● Required task 1
Using the VPS benchmarking post, answer each question:
(a) When does the author hope to properly benchmark all three systems on identical hardware?
(b) In what year was Applied Innovations founded?
(c) What kind of company is QIT Solutions?
● Required task 2
List every virtualization platform that the VPS benchmarking post names as being benchmarked.

● Selected extract
Which VPS platform is the fastest? Benchmarking Virtuozzo, VMWare and Microsoft Virtual Server on Windows.

I’ve pulled the article until I have time to properly benchmark all three systems on identical hardware, hopefully after the holidays.  Although I used different hardware, I firmly believe my numbers provided a reasonable estimate of what performance you would see using identical hardware.   I’d had verbal feedback from others that in fact they saw similar results but nothing to substantiate those comments.

The differences between RAID, CPU’s, Drives, etc all tended to balance out in my opinion. I welcome anyone to take on this task as well as I’d love to have something to compare my numbers against and prove my numbers as wrong.  So put your money where your mouth is and let’s see what you got.

author avatar
Jess
With a background in web development and web server administration dating back to 1994, Jess Coburn founded Applied Innovations in 1999. As CEO, he led the company to become a recognized leader in Windows Hosting, specializing in ASP.NET, E-Commerce, and advanced web application hosting. Under Jess's leadership, Applied Innovations became known for making cutting-edge technology accessible and affordable for businesses. Building on this success, Jess expanded his vision by founding QIT Solutions, a managed cloud, IT, and cybersecurity company, where he continues to leverage his extensive industry experience to deliver innovative and secure IT solutions to businesses.

● Provided material
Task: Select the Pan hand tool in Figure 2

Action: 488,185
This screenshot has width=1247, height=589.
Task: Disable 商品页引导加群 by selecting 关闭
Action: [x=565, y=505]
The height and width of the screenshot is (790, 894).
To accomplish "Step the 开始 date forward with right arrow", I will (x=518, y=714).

---

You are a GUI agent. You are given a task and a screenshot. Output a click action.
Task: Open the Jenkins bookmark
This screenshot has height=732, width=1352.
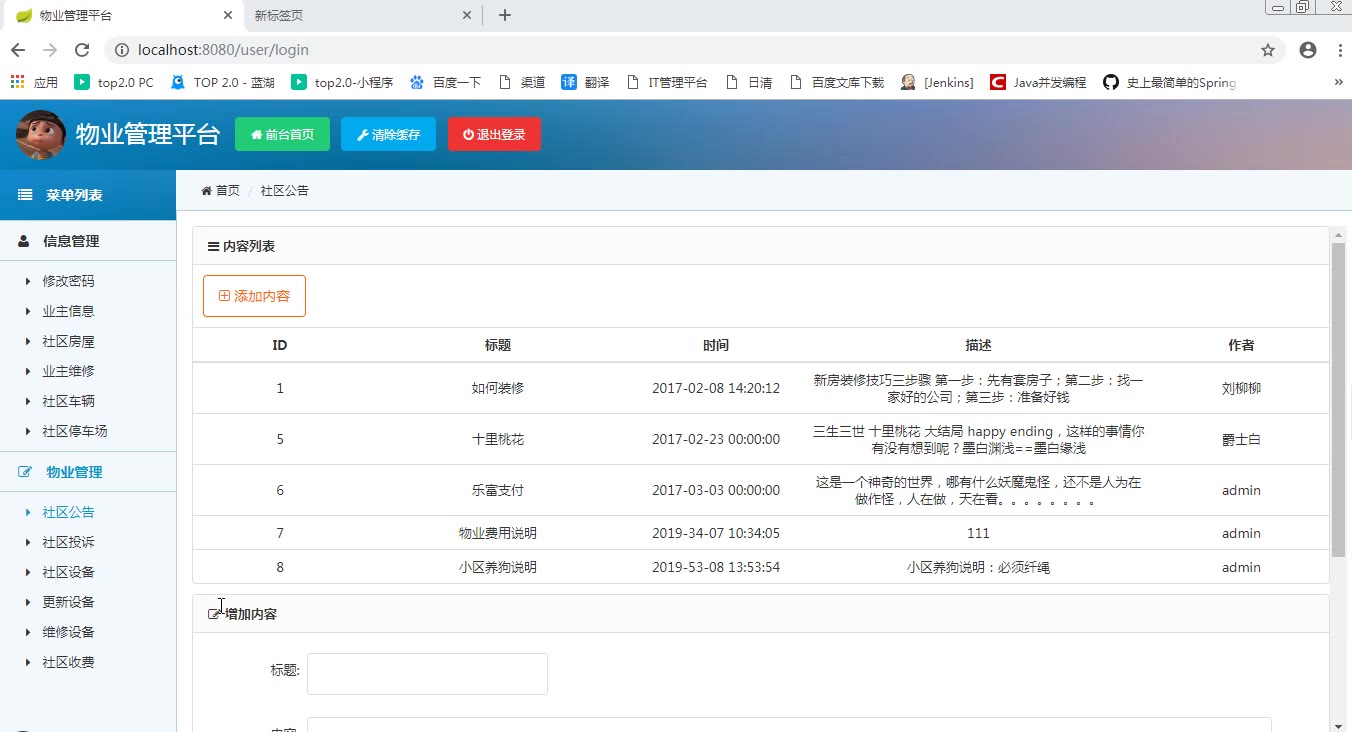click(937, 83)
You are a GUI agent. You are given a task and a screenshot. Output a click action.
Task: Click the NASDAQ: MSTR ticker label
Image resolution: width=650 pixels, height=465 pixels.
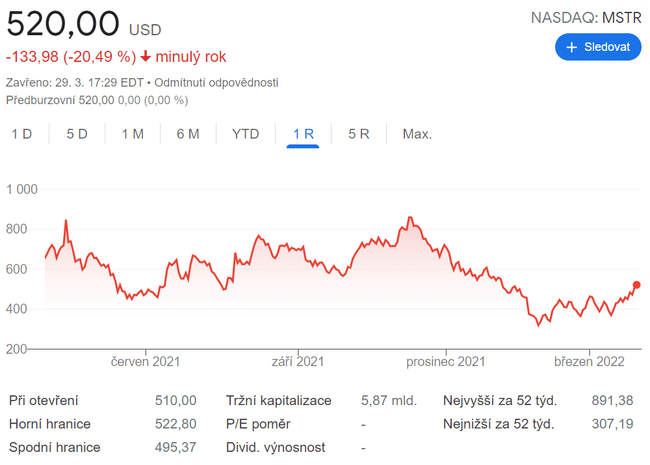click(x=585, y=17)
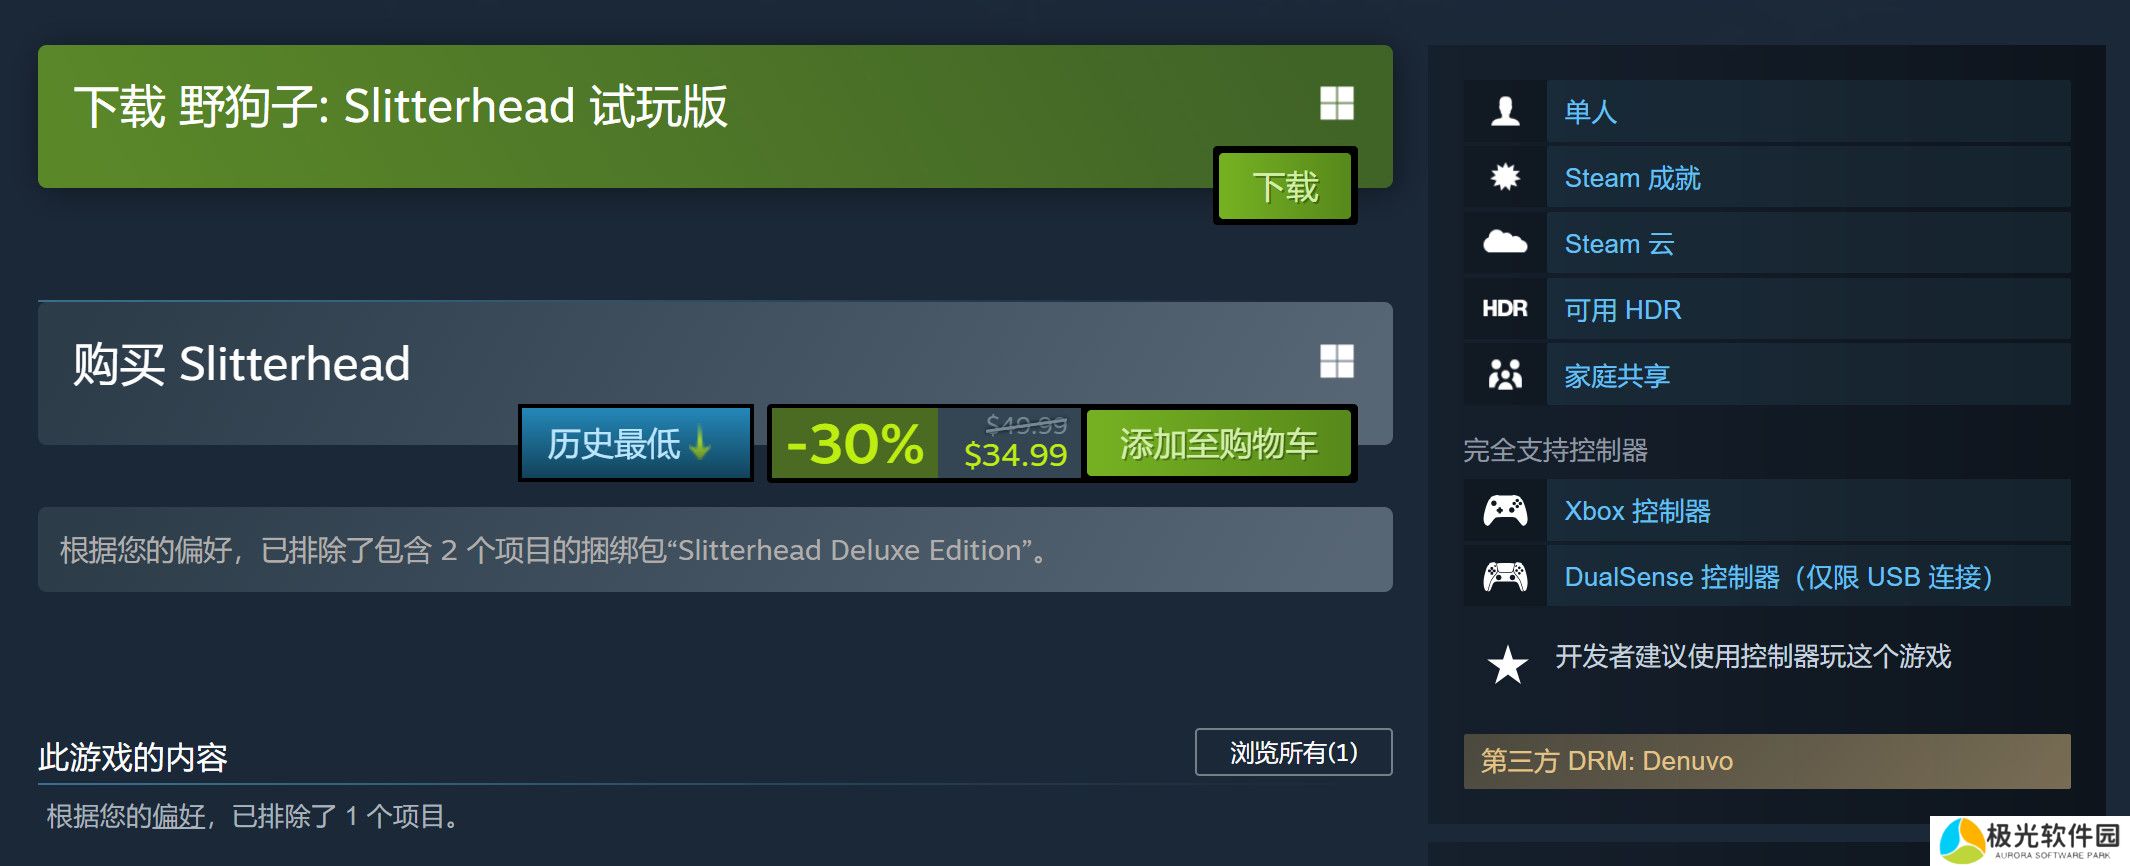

● Answer 1
(a) After the holidays.
(b) 1999.
(c) A managed cloud, IT, and cybersecurity company.

● Answer 2
Virtuozzo, VMWare, Microsoft Virtual Server